→ YOUR INSTRUCTIONS
The expected output is every line from the one containing "Open the SORT BY Title dropdown" to the end of the data below, exactly, and no other line.

→ INFORMATION GIVEN
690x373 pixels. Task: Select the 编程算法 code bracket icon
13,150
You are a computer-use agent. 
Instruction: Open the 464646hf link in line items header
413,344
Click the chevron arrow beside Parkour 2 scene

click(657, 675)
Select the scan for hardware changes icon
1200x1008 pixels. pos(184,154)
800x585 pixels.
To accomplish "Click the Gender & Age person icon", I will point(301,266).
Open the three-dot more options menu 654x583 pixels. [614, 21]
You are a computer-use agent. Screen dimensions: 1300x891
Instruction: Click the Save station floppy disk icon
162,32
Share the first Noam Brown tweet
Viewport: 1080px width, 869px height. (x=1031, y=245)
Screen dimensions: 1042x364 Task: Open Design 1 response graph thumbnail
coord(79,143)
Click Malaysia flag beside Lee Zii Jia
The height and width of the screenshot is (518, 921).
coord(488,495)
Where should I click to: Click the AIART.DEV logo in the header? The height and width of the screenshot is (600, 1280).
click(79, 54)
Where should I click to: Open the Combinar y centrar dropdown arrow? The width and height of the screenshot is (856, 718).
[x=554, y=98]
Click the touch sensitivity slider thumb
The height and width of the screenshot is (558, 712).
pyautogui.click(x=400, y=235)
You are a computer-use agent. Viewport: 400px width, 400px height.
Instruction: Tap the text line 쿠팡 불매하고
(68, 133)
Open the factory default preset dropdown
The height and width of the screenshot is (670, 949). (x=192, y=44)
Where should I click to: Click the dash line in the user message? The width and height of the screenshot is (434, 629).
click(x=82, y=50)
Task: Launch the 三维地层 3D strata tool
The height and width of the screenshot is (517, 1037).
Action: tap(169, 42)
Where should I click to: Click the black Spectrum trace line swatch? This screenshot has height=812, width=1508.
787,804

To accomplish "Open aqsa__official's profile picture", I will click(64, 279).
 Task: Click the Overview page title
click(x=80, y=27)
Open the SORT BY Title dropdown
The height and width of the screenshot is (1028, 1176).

→ RESPONSE TO THIS EXERCISE
Open the SORT BY Title dropdown
The height and width of the screenshot is (1028, 1176).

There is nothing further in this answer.